By linkage analysis in a family in which 2 sibs had Waardenburg syndrome and Hirschsprung disease, Van Camp et al. (1995) found evidence for the disease locus on chromosome 13q.

Molecular Genetics

In individuals with Hirschsprung disease as well as bicolored irides (6.3%), hypopigmentation (2.5%), sensorineural hearing loss (5.1%), and white forelock (7.6%) suggestive of WS4, Puffenberger et al. (1994) identified a mutation in the EDNRB gene (131244.0001). The mutation was found to be dose sensitive, in that the homozygotes and heterozygotes had a 74% and a 21% risk, respectively, of developing Hirschsprung disease.

Attie et al. (1995) identified a homozygous mutation in the EDNRB gene (A183G; 131244.0002) in 2 sisters with WS type IVA who were born of consanguineous Tunisian parents.
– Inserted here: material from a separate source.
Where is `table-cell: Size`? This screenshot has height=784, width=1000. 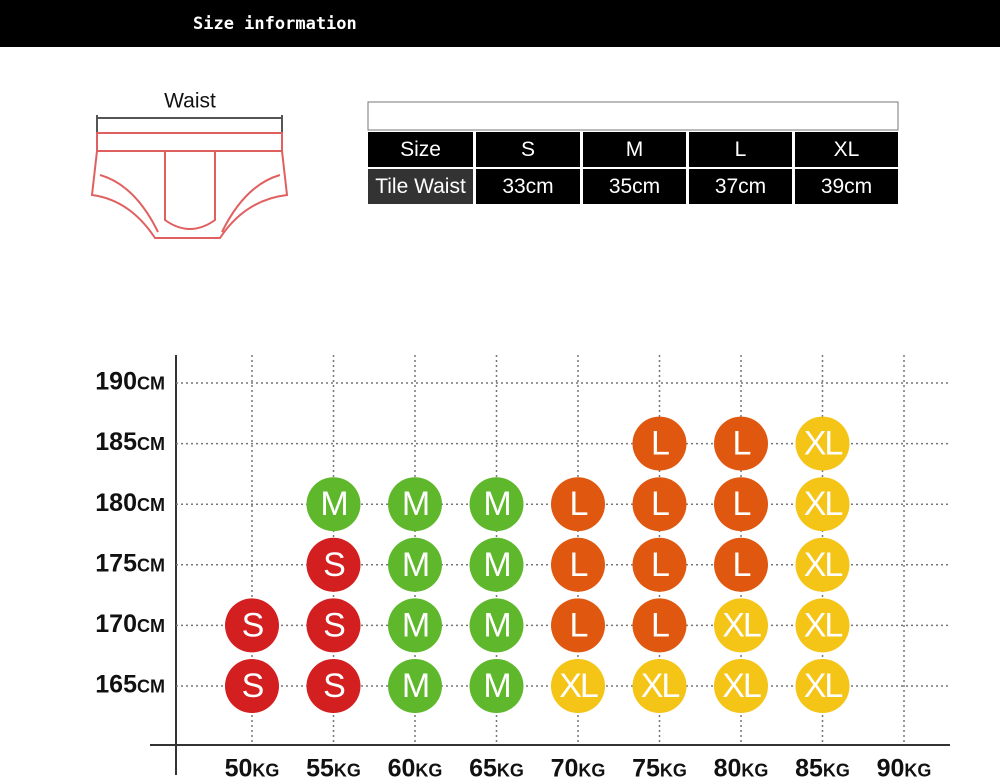
table-cell: Size is located at coordinates (420, 150).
Although neither affected sister had dystopia canthorum, both had deafness, white forelock, heterochromia iridis, and Hirschsprung disease. Inheritance in this family was autosomal recessive.

Animal Model

In the mouse, at least 3 megacolon genes are associated with pigmentary abnormalities (Lane (1966, 1984)).

Matsushima et al. (2002) described a novel mutant mouse with a mutation in the Ednrb gene and proposed the mouse as an animal model of Waardenburg syndrome type IV. These mutants had a mixed genetic background and extensive white spotting. They died between 2 and 7 weeks after birth owing to megacolon; their colon distal to the megacolon lacked Auerbach plexus cells. These mutants did not respond to sound, and the stria vascularis of their cochleae lacked intermediate cells, i.e., neural crest-derived melanocytes. The inheritance was autosomal recessive as in human WS4. Breeding analysis revealed that WS4 mice are allelic with piebald-lethal and JF1 mice, which are also mutated in the Ednrb gene. Mutation analysis showed that the Ednrb gene lacked 318 nucleotides encoding transmembrane domains owing to deletion of exons 2 and 3.